The Writings of Carl Schurz/To Grover Cleveland, March 1st, 1893
TO PRESIDENT-ELECT CLEVELAND
210 W. 57th St., March 1, 1893.
Accept my sincere thanks for your very kind letter of Feb. 28th and for the great favor you have done me by sending the advance copy of the inaugural. I can well appreciate your anxiety in the face of the problems to be solved. If I can be of any use to you in expressing to you my candid judgment on public questions as they arise, I shall consider it a duty to do so. There is one immediately before us the importance of which cannot be exaggerated. It is that of the calling of an extra session to open in a few weeks.
I have thought of this matter a great deal and arrived at the conclusion that the meeting of Congress cannot be put off many months without danger.
The business community looks to you to save it from a financial disaster. It expects the early calling of an extra session to stop the silver purchases. Your refusal to call it would be a great disappointment and have a very discouraging effect, at a time when discouragement and lack of confidence are especially dangerous. It may possibly be taken as indicating—quite erroneously to be sure, but none the less alarmingly—that the last prop of sound finance was giving way.

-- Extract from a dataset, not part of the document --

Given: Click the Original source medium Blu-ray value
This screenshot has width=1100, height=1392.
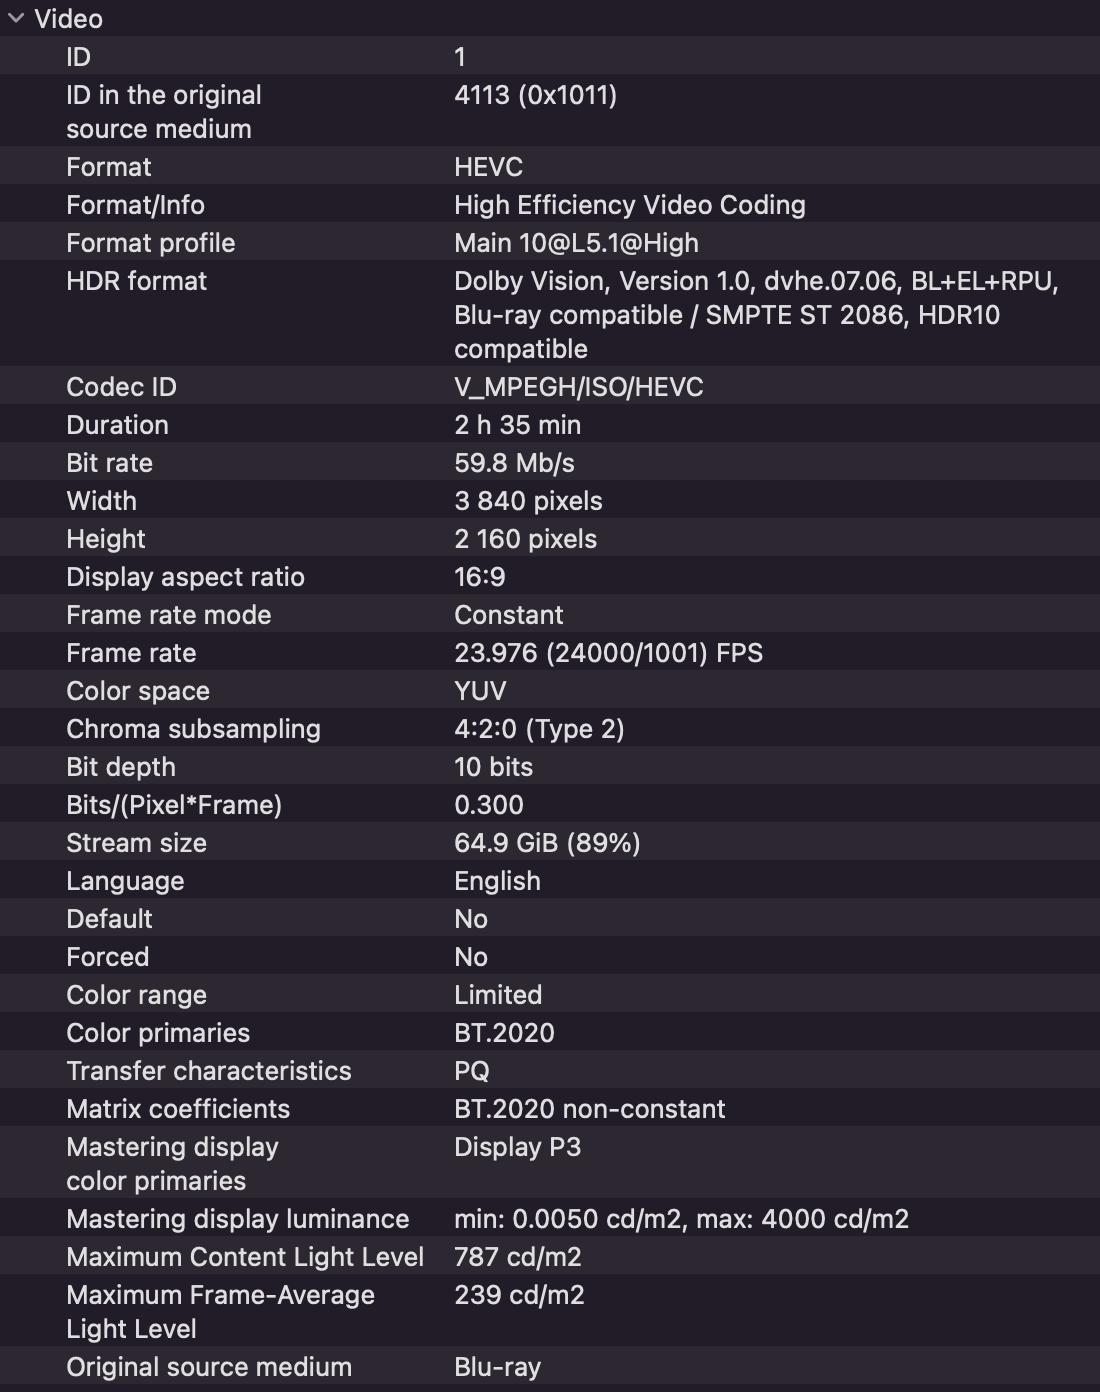Looking at the screenshot, I should coord(497,1367).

Every month of continued silver purchasing will bring
us nearer to the premium on gold and a financial crisis.
It is doubtful whether the selling of bonds will prove a
sure preventive. At any rate it will be a costly method
of staving off the worst. It is certainly not a cure.
There will be no certainty and confidence until the silver
purchase law is actually repealed, and every day of
ininactivity involves a loss to the country.
From the point of view of party policy, your failure to call an extra session immediately will be virtually an admission that the Republicans were right in dallying with the matter, that there was really no urgency and that the best of the Democrats are no more determined and energetic than the Republicans were. I apprehend it would not be wise to permit the opposition to say this with reason.
I am told there would be a good prospect of the repeal of the Sherman law if Congress were called together at once. In any event, your influence with Congress would undoubtedly be stronger now than it will be four or five months hence. The doubtful, the wavering, would now be apt to turn to you. Four or five months hence the class of the disappointed will be numerous and you will have new opposing elements to deal with. I think, therefore, your chances would be at least no worse, and probably far better in an extra session called immediately, than in a session later on.
But however that may be, if you call Congress together now, everybody will have to acknowledge that you have done all you could. You will have discharged your duty by giving Congress a chance to do its duty. But if no extra session is called and a financial disturbance occurs in the interval from whatever cause, it will be ascribed to the silver trouble and charged to your, responsibility. The selling of bonds will not prevent this. And as you well know, in such a case the best excuses are of little avail.
The situation is evidently a very perilous one and it seems to me your Administration will best serve the country and most surely maintain itself in the public confidence by prompt and energetic action. Every sign of hesitation will be calculated to increase the danger.
I have read your inaugural with very great enjoyment. It is excellent, and will, I have no doubt, make a very good impression.